I'm looking for a way to distinguish the within-subjects variance from the between-subjects variance! My data table looks like this:
Person 1 Value1 1 Person 1 Value2 2 Person 2 Value1 1 Person 2 Value2 2 Person 2 Value3 3 Person 2 Value4 4 Person 3 Value1 1 Person 3 Value2 2 Person 3 Value3 3 Person 4 Value1 1 Person 5 Value1 1 Person 5 Value2 2
What I tried was a "MANOVA" from the "Fit model" menu with "Value" as role variable Y and the two columns "Person" and "Number" as model effects, but it didn't work... Who can help me out?
I have to respectfully disagree with the last response. Yes, the error mean square is an estimate of the within subjects variance, but the model mean square is not the estimate of the between subject variance.
There are a few ways to obtain the variance component estimates.
1. Using Fit Model, assign Person as a model effect. Highlight it, then select Attributes>Random Effect. Run the model. The variance components are part of the output. The Person Var Component is the between subject variance, and the Residual Var Comp is the within subject variance. Person needs to be nominal.

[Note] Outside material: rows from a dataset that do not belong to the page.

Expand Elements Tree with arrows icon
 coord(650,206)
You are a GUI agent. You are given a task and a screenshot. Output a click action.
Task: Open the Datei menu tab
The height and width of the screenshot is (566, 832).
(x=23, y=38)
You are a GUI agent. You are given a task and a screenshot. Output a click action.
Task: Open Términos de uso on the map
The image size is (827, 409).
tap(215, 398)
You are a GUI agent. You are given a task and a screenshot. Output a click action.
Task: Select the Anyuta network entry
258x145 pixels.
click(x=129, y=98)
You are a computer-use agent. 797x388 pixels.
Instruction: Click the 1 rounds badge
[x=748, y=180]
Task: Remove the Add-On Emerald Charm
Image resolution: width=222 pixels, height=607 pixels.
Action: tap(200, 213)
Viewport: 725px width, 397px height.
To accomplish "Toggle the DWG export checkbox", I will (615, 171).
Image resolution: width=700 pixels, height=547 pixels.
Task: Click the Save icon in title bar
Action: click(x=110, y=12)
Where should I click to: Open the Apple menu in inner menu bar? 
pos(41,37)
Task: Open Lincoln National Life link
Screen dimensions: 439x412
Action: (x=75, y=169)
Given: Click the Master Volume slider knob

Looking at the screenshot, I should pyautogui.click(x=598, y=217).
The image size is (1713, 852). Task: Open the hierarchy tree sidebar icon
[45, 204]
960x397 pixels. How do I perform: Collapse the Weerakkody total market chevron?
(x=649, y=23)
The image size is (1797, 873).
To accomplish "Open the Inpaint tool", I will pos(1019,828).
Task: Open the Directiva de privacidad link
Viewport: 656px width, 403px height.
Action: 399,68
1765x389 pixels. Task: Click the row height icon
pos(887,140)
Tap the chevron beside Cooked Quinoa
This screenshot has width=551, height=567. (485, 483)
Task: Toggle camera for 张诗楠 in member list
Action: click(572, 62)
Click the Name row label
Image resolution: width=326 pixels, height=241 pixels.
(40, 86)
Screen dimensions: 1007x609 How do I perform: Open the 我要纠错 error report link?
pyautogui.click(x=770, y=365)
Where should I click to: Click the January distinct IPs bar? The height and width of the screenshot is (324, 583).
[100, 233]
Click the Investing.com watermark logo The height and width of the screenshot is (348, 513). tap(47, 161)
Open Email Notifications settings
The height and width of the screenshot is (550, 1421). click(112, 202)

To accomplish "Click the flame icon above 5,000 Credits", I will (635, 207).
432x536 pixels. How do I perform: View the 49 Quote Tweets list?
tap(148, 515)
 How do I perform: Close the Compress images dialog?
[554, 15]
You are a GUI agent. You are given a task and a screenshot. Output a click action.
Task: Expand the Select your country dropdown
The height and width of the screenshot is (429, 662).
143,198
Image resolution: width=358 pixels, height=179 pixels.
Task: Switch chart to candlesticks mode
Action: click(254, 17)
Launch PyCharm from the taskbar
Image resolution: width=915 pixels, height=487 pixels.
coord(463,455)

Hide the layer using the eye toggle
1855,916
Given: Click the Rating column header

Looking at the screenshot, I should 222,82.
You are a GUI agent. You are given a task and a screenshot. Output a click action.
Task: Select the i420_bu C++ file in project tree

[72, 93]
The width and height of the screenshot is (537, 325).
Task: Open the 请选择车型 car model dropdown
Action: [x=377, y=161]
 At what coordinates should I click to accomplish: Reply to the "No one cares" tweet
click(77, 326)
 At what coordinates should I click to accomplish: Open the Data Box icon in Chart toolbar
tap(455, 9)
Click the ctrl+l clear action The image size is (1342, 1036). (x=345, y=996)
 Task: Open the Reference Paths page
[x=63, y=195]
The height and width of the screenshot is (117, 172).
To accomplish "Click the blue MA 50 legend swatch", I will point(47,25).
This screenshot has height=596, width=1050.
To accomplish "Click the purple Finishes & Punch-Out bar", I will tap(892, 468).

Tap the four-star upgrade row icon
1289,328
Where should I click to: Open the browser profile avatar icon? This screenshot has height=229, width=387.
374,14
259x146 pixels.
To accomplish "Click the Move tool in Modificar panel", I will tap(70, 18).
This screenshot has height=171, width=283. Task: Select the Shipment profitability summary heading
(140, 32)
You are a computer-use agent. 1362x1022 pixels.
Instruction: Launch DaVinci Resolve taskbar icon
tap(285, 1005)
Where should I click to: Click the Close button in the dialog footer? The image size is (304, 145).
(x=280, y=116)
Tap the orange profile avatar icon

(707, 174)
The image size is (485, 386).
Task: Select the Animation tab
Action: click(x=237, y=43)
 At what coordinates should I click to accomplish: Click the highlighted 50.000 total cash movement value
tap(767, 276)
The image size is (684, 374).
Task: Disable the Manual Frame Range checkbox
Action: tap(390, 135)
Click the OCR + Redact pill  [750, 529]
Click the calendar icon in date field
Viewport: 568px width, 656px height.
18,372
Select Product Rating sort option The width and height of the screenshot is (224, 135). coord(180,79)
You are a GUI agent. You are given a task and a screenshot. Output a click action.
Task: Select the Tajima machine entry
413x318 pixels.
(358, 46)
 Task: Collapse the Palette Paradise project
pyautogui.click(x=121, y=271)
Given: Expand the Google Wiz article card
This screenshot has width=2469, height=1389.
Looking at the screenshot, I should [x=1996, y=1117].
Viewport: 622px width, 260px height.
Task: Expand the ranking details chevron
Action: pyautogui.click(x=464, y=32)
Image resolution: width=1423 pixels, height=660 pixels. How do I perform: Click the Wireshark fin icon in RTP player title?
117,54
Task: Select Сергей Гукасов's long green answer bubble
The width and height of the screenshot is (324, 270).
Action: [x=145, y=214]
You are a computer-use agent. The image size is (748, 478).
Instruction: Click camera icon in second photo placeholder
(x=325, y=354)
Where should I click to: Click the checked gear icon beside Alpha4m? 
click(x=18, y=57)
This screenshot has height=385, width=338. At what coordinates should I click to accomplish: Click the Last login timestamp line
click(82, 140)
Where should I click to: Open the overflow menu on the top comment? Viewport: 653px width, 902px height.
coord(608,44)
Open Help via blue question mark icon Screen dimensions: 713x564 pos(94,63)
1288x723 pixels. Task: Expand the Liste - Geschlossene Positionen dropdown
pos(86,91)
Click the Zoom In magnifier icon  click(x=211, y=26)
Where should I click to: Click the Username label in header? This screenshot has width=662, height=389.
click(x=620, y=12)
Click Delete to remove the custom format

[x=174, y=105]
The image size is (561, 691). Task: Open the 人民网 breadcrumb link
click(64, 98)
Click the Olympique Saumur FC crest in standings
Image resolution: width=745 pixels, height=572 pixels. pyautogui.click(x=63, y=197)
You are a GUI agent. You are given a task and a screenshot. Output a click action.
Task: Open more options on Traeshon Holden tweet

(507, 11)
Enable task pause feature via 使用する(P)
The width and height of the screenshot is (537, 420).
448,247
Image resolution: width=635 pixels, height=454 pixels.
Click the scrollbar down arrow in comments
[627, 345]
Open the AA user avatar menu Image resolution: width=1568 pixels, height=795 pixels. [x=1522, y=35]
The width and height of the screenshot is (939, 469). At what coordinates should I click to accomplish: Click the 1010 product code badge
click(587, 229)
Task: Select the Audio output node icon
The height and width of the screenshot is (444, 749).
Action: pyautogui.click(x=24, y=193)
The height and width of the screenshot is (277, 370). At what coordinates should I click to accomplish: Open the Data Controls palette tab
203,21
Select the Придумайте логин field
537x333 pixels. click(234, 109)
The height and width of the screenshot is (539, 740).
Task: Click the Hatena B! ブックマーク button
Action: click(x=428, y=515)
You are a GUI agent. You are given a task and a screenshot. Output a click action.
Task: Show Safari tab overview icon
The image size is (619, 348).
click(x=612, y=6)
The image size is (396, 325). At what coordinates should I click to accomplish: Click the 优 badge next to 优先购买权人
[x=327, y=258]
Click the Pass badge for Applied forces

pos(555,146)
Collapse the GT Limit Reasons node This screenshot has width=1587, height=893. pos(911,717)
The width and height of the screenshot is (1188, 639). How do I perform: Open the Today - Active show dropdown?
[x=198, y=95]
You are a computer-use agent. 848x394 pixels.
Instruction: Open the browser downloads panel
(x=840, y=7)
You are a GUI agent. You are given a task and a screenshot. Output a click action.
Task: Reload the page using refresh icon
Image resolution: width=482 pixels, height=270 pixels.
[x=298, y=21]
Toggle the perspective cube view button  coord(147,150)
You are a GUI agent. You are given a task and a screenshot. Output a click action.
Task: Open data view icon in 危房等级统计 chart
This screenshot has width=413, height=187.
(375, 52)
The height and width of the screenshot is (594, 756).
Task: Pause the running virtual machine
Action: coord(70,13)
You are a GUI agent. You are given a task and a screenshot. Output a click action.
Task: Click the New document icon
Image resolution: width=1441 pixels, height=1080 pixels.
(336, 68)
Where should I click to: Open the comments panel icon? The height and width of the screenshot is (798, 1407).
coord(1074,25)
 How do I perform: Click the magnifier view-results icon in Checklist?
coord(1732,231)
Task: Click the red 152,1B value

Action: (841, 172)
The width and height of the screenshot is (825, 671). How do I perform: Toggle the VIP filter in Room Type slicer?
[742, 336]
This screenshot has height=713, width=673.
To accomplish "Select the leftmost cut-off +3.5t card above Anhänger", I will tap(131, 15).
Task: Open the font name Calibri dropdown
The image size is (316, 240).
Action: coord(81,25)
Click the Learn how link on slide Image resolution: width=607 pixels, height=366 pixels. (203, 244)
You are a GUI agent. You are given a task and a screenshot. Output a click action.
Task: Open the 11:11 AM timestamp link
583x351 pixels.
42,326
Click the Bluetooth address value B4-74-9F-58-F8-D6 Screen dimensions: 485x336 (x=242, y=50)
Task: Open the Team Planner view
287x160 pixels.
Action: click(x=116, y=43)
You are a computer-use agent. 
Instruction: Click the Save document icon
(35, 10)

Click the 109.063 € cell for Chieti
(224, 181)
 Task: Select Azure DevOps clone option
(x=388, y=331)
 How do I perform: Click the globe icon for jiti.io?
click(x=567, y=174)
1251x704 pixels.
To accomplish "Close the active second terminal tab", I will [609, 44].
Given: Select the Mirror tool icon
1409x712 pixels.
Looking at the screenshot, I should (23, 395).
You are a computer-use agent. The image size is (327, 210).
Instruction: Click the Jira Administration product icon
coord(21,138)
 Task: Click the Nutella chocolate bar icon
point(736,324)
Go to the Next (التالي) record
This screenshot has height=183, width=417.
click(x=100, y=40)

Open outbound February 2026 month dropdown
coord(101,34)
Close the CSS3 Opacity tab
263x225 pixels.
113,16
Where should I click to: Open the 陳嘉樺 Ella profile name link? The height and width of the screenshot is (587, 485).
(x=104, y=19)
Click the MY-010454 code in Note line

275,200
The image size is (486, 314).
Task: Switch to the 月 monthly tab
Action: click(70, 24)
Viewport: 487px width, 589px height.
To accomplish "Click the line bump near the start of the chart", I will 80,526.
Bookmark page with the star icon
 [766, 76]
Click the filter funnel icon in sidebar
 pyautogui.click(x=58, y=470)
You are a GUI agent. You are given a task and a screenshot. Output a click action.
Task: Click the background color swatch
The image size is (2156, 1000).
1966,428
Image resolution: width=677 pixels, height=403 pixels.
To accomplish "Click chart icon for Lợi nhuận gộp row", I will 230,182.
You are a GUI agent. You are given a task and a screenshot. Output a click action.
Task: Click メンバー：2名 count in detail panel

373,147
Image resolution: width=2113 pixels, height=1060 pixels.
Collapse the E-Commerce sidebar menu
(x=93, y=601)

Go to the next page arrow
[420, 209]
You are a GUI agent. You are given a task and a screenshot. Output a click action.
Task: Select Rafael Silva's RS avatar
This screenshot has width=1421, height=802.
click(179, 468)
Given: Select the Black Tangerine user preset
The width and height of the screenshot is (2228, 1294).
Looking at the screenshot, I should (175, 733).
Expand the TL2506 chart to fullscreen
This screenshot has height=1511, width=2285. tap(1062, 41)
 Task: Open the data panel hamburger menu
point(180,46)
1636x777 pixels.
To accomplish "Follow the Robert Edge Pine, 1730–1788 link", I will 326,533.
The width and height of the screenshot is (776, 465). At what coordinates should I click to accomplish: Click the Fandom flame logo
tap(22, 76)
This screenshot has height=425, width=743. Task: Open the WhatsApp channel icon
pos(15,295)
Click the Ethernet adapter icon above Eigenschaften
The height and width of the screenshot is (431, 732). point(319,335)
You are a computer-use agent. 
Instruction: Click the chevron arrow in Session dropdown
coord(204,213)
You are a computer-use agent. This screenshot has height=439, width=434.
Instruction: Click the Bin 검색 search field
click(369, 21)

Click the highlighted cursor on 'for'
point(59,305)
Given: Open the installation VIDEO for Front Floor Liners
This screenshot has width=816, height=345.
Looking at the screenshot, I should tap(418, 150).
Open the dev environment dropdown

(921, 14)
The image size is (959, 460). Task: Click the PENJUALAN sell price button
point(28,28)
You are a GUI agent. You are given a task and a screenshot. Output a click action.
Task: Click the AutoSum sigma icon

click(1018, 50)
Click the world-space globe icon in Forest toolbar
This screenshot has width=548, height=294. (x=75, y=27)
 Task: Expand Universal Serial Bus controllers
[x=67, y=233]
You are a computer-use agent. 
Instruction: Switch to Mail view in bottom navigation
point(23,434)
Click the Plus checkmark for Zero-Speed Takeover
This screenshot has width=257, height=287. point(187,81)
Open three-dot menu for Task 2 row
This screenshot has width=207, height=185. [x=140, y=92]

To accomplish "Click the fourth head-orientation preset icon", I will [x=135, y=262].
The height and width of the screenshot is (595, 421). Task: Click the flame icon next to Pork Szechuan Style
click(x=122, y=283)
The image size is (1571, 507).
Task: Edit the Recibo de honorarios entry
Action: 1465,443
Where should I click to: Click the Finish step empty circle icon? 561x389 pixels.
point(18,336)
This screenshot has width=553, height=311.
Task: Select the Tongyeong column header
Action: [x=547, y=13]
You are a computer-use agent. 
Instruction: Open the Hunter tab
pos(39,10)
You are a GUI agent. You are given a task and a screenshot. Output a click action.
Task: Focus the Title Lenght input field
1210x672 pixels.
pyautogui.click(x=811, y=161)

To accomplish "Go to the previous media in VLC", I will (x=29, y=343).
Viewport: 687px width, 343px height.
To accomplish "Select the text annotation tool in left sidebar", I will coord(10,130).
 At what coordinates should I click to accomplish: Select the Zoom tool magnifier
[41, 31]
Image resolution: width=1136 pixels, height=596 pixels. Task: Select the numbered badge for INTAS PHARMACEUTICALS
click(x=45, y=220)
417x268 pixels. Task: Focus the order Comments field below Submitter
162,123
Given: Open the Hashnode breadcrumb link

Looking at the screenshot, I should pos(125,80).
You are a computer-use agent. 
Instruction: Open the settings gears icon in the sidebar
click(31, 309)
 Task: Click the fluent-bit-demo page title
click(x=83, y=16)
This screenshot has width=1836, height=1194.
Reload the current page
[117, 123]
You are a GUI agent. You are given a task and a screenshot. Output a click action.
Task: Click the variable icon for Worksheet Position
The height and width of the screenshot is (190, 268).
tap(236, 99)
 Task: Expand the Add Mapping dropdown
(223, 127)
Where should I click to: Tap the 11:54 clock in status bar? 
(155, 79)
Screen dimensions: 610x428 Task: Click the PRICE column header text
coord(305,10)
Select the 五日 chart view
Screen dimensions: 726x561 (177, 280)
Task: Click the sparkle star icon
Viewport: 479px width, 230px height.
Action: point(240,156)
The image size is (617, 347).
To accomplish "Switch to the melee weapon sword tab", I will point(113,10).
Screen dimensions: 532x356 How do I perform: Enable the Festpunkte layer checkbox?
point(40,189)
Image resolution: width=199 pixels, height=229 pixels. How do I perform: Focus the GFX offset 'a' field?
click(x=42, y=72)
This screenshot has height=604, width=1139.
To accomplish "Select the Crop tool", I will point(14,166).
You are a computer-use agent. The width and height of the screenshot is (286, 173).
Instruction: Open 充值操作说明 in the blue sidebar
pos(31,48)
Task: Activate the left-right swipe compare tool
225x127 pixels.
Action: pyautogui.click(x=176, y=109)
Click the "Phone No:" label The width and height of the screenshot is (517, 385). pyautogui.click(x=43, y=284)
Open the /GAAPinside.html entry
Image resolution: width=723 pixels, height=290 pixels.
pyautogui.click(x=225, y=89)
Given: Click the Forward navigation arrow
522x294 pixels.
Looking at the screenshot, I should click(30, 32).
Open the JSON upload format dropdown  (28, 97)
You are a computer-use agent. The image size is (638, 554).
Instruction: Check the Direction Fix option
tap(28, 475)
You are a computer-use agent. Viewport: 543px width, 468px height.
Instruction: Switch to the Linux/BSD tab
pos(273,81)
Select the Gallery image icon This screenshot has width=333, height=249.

In the Fit Model dialog, you can choose between REML and EMS. The methods will be the same for balanced data. For unbalanced data, the one to use is REML.
2. Use Variability Chart. Again, Person should be nominal. Assign Person as the X, Grouping variable. After clicking OK, select Variance components from the red triangle menu. The variance components are output.